Customs and Border Protection data for July were released yesterday and show a new annual high, Santiago Pérez and Michelle Hackman of The Wall Street Journal report. This fiscal
year to date, CBP has made 1.82 million arrests, compared with 1.66 million in the previous fiscal year.
Pérez and Hackman rightly point out some key factors behind the numbers: the quicker rebound of the economy in the U.S. than in Latin American countries, smugglers’ efforts, and inflated numbers caused by the use of Title 42, "a U.S. policy meant to deter migration but which appears to have backfired."
Repeat attempts to cross are not penalized under Title 42. As our policy expert Danilo Zak points out, July’s rate of repeat crossers was 22%. And migration overall has declined for two consecutive months, reflecting typical seasonal patterns.
Separately, at least 187 Cuban migrants fleeing political persecution and poverty were detained by the Border Patrol in the Florida Keys last weekend, report David Goodhue and Omar Rodríguez
Ortiz of the Miami Herald.
Welcome to Tuesday’s edition of The Forum Daily. I’m Dan Gordon, the Forum’s strategic communications VP. If you have a story to share from your own community, please send it to me at [email protected].
AFGHAN ALLIES — The hurdles to establishing lives in the U.S. are greater for our Afghan allies than for Ukrainians, writes retired Lt. Col. Margaret D. Stock in an op-ed for The Hill. Helping more of our Afghan allies reach the U.S., and offering certainty to those already here, "is a matter of national security," Stock writes. "[I]n future conflicts, why would anyone risk their lives by serving alongside our soldiers or providing critical translation services if the U.S. can’t keep our promises to them when we depart? … What was true a year ago, as the U.S. withdrew, remains true now: We must not turn our backs on our Afghan allies." Passing the recently-introduced bipartisan Afghan Adjustment Act could be a solution, Forum Senior Fellow Linda Chavez writes for The xxxxxx.
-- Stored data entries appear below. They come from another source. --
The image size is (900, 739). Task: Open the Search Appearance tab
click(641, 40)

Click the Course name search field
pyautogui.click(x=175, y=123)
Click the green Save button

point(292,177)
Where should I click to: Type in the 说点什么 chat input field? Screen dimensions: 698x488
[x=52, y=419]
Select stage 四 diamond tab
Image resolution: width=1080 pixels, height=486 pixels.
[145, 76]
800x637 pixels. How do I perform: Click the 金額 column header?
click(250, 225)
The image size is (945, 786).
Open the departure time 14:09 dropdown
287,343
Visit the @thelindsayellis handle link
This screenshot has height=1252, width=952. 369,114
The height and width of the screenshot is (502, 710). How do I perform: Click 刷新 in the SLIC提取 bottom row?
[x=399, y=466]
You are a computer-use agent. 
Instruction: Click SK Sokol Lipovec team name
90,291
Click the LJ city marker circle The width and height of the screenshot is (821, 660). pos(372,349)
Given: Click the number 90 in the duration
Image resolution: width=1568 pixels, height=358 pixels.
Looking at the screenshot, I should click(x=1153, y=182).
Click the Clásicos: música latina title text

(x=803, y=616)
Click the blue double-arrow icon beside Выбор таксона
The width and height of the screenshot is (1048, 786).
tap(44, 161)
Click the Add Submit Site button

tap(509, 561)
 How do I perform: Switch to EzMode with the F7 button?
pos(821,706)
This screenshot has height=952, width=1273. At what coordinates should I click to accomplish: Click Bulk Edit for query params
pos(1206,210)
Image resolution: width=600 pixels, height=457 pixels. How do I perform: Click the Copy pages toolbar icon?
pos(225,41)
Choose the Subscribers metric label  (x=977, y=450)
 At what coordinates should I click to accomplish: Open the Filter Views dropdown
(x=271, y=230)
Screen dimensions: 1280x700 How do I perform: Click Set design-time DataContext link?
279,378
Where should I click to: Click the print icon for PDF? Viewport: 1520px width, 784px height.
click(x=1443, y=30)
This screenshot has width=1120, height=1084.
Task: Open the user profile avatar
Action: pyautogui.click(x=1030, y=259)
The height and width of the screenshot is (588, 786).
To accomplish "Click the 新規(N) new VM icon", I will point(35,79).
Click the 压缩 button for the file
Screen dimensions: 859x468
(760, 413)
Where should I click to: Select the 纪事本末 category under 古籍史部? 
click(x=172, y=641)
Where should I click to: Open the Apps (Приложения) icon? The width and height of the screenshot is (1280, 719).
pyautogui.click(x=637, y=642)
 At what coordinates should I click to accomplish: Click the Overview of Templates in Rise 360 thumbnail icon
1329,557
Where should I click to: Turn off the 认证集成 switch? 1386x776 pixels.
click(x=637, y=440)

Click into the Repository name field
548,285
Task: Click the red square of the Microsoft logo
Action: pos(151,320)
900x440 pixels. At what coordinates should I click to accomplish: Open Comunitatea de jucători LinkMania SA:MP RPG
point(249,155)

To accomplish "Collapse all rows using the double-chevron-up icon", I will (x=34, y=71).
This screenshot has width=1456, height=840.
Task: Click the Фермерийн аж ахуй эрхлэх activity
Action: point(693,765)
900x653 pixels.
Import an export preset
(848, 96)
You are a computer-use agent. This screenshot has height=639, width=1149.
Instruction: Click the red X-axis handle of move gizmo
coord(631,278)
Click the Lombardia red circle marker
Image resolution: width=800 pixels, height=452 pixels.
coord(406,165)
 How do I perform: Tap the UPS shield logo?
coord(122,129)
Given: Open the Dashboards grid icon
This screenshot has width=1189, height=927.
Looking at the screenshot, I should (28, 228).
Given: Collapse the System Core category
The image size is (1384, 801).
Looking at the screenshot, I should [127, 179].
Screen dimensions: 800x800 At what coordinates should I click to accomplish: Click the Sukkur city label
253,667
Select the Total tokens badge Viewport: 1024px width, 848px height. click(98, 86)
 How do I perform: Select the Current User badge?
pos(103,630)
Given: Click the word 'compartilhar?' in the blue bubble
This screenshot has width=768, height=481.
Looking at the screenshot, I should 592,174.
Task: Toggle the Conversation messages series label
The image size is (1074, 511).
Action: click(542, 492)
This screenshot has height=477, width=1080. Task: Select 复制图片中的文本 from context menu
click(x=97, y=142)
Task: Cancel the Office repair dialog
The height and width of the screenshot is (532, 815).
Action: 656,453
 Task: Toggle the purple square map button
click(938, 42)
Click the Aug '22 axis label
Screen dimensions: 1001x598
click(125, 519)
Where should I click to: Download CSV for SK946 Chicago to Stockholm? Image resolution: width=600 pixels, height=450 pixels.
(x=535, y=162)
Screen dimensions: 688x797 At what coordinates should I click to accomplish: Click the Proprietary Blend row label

Evangelical leaders and national security experts also support congressional action, as Jeff Brumley reports in Baptist News Global. (And read the Forum’s statement here.)
- Thanks to Catholic Charities of Northeast Kansas, Afghan journalist Qasim Rahimi was able to resettle in the U.S. One year after Kabul’s fall, he recounts his harrowing escape and more: "Afghanistan lost everything: human rights, women's rights, civil liberties, the national army, the national police. But the future can still be ours ..." (KCUR)
- Spearheaded by former refugee Halima Kazem-Stojanovic, the Afghan Visiting Scholars program at San José State University has become a critical haven for Afghan scholars fleeing the Taliban. (Rachael Myrow, )
- Five members of Afghanistan’s Art Lords, an artist’s collective, are creating temporary tape art murals in Brattleboro, Vermont, after the Taliban painted over the group’s 2,000-plus murals in Afghanistan. (Bob Audette, Brattleboro Reformer)
‘THE TIME TO ACT IS NOW’ — Carlos has lived nearly his entire life in the U.S. but is unable to apply for Deferred Action for Childhood Arrivals (DACA) due to a legal stay on all first-time applicants, report Omar Ornelas, Hank Farr, and Josh Morgan for Today. His older brothers
are DACA recipients. "I basically feel like the black sheep when it comes to ... the work side … [My brothers] have a better work environment and better work opportunities than I do," Carlos said. As Samuel Zelaya Rivas, a former DACA recipient, writes in a separate piece for the Boston Herald, "Policymakers need more exposure to the significant impact it creates when immigration status is clear and how hard it is to
obtain … Congress has the ability to positively impact many lives by passing a solution such as the Dream Act, to include a pathway to permanent residency and eventually citizenship. The time to act is now."
IMMIGRANT NURSES — We need more nurses, writes Julie Collins, program director at the Department of Cardiopulmonary Sciences at Rush University, in an op-ed for The Chicago Sun-Times. The shortage is "already dire," she writes: "Nationwide, there will be 194,500 open positions for registered nurses each year, and the demand for nurses is expected to rise to 3.3 million overall in the next seven years." Collins offers solutions that Congress and individual states can implement to bring more nurses into the health care system, including helping immigrant nurses relocate, making more visas available, and moving already introduced bills forward.
A TASTE OF HOME — Many Guatemalans in the U.S. rely on small-scale delivery services for authentic food from their home country, reports Joel Millman for Bloomberg. Family members send traditional Guatemalan products to loved ones abroad by dropping packages at shipment centers. Companies then fly them to cities with large Guatemalan populations for distribution. "This nostalgic trade is a way to nurture your identity," said Manuel Orozco, an
analyst at the Inter-American Dialogue. "What’s happening with Guatemalans shows just how spread out they are: not just major cities, but suburbs and rural areas, too."